Linear Regression Analysis: Total Sales Prediction Based on Time and Customer Type

Despite an R-squared score of -0.52, the Linear Regression model, utilizing “Hour” and “Customer Type” as independent variables and “Total Amount” as the dependent variable, provided a meaningful portrayal of the overall daily sales trends. The visual representation of predicted versus actual sales through a line plot indicates the model’s capability to approximate the general sales patterns throughout the day, considering different customer types. Although the R-squared score may suggest some variance from the actual data, the model offers insights into the cumulative sales trends, serving as a valuable tool for sales estimation at ABC Café in [City].

Results and Findings

Through comprehensive analyses encompassing ARIMA Time Series Forecasting, Linear Regression, and Customer Type-Based Clustering, several critical insights have surfaced. The ARIMA model successfully captured sales trends, aiding in forecasting future sales patterns. However, the Linear Regression model, while showcasing general daily sales trends, exhibited limited correlation with the Total Amount (R-squared score: -0.52). Meanwhile, Customer Type-Based Clustering unveiled distinct preferences: “Tea” for “Office Orders,” “Coffee” for “Dine-in,” and “Chole Bhature” for “Online” transactions.

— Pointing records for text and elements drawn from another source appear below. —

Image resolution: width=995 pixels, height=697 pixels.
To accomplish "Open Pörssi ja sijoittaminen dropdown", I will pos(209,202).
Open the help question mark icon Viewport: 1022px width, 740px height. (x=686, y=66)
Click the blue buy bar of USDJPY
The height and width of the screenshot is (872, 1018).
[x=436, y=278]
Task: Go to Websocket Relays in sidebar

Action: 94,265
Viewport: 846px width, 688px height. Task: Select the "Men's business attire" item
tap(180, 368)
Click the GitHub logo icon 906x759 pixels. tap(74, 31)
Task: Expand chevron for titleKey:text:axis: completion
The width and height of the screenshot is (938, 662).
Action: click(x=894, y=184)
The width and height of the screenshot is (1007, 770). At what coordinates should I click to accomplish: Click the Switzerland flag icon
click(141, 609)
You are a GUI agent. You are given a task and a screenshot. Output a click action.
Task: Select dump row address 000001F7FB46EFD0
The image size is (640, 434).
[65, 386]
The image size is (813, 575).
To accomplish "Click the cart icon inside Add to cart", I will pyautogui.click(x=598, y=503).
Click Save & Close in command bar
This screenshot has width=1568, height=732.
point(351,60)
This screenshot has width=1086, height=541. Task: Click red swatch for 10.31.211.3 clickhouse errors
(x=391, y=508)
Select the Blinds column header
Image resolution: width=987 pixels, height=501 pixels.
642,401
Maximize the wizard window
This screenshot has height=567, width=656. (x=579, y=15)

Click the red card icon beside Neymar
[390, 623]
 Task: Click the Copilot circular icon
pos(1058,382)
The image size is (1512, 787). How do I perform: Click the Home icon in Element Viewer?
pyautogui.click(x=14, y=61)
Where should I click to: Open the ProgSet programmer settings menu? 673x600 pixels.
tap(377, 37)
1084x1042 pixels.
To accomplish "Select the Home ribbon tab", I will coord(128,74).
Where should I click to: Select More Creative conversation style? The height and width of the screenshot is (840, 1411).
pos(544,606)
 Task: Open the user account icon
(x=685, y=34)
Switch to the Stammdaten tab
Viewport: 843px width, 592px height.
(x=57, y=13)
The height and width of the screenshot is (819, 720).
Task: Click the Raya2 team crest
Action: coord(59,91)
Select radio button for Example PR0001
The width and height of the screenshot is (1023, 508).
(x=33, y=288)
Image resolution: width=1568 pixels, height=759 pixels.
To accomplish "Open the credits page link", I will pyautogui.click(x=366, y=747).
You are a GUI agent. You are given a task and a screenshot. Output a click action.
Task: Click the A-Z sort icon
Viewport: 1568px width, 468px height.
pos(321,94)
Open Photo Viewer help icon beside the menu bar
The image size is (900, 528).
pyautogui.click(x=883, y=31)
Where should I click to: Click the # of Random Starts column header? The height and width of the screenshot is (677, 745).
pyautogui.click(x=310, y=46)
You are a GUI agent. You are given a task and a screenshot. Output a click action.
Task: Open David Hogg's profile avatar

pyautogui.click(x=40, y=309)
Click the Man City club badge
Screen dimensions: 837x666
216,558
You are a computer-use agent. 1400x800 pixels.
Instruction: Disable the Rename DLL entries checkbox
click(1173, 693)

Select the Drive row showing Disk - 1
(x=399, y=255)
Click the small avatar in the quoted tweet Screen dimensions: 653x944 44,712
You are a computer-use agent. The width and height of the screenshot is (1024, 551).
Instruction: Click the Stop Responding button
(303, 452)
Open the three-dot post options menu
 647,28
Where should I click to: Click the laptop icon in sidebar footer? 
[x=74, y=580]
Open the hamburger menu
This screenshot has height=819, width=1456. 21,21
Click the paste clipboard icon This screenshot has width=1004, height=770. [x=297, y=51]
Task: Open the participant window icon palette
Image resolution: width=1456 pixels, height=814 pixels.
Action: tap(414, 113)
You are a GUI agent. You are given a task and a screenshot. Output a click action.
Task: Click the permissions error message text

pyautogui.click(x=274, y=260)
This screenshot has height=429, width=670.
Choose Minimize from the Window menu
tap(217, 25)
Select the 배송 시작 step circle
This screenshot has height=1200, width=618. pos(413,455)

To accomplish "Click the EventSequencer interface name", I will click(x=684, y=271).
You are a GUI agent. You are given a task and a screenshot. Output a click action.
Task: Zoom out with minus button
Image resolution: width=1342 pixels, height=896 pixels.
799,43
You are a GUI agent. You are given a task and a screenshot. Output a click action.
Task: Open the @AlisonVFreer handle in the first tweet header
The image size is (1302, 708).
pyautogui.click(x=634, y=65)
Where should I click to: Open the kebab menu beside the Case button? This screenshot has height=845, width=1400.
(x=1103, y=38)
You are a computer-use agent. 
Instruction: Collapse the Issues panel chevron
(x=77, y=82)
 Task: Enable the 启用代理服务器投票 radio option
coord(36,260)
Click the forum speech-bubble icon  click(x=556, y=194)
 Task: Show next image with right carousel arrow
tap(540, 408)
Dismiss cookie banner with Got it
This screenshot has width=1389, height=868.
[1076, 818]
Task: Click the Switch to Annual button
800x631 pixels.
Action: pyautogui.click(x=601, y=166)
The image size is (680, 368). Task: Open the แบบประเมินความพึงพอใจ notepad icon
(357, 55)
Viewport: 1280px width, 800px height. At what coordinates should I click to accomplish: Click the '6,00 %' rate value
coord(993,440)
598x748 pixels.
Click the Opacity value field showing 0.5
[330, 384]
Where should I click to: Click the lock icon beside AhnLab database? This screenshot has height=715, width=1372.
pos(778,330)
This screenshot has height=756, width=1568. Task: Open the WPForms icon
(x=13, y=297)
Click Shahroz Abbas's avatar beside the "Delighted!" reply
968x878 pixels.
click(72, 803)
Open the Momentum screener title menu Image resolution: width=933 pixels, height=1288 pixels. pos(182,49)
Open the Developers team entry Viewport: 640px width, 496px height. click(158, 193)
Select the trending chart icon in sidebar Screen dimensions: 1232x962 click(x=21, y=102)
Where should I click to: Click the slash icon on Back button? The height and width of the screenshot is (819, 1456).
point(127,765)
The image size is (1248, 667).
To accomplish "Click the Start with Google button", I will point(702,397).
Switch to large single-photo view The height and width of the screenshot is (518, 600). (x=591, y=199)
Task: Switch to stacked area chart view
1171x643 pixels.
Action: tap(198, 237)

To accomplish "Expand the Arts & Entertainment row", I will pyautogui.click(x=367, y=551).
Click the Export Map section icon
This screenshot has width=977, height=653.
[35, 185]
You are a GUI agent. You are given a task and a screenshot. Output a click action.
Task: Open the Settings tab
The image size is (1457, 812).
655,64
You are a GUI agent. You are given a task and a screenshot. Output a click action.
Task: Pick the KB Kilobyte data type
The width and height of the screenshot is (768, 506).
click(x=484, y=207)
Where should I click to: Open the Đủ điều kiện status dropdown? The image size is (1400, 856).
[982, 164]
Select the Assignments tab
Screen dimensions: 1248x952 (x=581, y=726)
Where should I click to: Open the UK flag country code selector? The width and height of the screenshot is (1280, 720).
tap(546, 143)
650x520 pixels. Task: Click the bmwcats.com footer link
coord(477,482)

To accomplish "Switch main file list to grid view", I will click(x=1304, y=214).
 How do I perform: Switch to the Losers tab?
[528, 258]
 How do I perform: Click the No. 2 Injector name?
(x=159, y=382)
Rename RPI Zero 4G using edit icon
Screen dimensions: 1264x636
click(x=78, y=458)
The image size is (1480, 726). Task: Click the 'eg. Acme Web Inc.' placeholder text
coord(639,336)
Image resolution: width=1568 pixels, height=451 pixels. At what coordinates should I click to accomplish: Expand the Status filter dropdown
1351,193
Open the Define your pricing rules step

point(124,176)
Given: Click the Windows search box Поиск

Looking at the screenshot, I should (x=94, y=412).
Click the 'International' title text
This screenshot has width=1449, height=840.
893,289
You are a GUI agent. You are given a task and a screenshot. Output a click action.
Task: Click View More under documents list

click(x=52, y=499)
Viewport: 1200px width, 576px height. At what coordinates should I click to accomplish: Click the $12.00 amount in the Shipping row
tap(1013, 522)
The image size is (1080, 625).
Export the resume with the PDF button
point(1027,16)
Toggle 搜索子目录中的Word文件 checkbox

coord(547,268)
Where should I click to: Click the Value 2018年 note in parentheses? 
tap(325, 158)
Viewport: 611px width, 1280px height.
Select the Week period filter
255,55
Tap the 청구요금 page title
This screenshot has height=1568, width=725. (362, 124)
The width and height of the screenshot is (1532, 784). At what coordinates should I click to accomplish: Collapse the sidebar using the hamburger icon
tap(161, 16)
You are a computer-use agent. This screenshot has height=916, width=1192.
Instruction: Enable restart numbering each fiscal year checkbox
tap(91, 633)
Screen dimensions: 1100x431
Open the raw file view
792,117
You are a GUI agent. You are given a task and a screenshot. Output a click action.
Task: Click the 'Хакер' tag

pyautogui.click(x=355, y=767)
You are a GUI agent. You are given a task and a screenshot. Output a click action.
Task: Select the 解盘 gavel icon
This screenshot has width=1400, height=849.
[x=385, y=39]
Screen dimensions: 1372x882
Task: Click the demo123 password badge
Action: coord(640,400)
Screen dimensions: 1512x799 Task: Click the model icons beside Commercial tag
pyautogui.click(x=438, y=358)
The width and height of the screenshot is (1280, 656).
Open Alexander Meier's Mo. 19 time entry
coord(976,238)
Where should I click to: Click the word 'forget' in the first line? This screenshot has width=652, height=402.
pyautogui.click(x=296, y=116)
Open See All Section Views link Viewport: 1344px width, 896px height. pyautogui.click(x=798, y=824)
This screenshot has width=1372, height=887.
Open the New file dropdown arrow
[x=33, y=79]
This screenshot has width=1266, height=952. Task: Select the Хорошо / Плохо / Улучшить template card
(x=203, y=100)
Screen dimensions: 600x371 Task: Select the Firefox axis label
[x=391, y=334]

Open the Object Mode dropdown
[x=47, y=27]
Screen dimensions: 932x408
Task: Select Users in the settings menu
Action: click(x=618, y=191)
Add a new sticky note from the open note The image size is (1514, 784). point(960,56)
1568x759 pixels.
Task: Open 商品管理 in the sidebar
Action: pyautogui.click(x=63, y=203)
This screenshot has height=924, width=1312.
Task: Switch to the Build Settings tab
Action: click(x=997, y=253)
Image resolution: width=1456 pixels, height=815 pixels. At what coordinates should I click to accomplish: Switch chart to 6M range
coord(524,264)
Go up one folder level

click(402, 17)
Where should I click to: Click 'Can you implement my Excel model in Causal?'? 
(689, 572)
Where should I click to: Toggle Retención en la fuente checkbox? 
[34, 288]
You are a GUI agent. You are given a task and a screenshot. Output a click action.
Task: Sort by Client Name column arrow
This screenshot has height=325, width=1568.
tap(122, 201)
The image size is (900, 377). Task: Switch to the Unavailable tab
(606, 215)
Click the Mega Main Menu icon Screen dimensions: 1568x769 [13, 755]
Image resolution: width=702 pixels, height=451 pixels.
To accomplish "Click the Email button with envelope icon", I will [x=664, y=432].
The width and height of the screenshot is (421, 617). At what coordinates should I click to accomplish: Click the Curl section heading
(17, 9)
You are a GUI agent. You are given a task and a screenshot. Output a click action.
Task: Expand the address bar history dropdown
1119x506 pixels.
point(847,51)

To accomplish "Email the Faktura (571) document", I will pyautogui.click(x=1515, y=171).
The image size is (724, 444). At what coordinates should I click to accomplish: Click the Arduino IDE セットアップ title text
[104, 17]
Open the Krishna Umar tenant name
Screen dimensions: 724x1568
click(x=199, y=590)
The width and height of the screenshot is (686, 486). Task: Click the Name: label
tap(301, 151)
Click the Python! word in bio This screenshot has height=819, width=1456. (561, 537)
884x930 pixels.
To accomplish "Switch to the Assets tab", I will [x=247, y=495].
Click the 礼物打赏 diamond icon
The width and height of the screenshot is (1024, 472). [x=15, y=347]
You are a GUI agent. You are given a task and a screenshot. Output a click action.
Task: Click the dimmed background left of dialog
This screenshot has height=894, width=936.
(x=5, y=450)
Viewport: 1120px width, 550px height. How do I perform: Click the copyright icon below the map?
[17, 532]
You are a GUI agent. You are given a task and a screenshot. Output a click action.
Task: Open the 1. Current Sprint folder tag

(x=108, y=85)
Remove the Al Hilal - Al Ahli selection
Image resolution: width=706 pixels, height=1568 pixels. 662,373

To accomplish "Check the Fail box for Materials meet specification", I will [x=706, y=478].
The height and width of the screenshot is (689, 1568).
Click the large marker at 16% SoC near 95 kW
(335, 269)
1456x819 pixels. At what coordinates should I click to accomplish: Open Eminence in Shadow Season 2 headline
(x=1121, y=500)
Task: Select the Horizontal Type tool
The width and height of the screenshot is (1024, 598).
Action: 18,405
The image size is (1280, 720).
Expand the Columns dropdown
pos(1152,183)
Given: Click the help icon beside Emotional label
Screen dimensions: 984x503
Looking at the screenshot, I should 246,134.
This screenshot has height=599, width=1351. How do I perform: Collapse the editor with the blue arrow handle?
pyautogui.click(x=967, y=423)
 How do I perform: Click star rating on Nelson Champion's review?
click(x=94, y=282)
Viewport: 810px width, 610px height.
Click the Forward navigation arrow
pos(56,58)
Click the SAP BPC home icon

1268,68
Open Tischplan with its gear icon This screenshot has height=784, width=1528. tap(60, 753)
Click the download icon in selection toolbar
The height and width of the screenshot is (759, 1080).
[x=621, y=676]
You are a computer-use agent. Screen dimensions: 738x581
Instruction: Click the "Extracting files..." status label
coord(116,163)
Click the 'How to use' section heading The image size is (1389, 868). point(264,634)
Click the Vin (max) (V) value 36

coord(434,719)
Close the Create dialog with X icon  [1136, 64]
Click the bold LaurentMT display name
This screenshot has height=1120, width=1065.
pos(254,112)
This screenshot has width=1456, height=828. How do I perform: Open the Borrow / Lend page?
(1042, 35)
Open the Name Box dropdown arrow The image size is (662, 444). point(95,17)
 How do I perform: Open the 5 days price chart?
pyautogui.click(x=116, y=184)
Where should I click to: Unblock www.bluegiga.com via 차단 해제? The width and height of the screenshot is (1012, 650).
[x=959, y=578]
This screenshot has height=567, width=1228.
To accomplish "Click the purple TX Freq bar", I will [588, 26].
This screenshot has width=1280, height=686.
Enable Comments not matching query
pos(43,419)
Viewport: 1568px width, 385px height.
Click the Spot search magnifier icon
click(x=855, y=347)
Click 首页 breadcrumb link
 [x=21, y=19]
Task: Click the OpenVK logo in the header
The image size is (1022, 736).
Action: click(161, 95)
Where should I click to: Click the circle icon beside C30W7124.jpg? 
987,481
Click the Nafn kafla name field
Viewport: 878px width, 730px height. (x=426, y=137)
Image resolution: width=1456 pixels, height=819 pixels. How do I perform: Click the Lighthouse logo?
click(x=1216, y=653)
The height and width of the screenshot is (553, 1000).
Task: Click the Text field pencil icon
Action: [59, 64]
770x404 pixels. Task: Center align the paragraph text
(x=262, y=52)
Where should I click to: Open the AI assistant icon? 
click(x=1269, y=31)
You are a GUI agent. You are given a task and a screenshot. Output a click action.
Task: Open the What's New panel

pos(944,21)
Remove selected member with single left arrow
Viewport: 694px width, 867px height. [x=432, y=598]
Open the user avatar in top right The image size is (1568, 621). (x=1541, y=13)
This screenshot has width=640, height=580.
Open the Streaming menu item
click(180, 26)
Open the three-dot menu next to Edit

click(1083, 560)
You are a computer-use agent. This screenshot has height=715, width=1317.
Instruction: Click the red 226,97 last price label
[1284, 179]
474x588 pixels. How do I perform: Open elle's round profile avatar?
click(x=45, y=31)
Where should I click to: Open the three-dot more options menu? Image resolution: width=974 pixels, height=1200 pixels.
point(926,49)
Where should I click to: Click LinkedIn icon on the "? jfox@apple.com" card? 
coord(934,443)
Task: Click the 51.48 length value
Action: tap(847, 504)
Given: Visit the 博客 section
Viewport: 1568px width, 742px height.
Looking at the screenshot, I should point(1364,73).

Moving forward, the final submission will entail a more detailed examination. This involves deeper daily sales and performance analyses, refining demand forecasting by considering hourly variations for various items, and enhancing the Regression Analysis through improved variable selection and feature engineering. Additionally, a comprehensive customer segmentation analysis will be conducted, aiming to discern purchase patterns and timings across “Office Orders,” “Dine-in,” and “Online” customer types.

These deeper analyses will promise heightened preparedness for mitigating losses and augmenting efficiency at ABC Café. Resulting enhanced insights into sales trends, demand forecasts, and customer preferences will facilitate strategic decision-making, enabling proactive measures to optimize operations and foster sustained growth.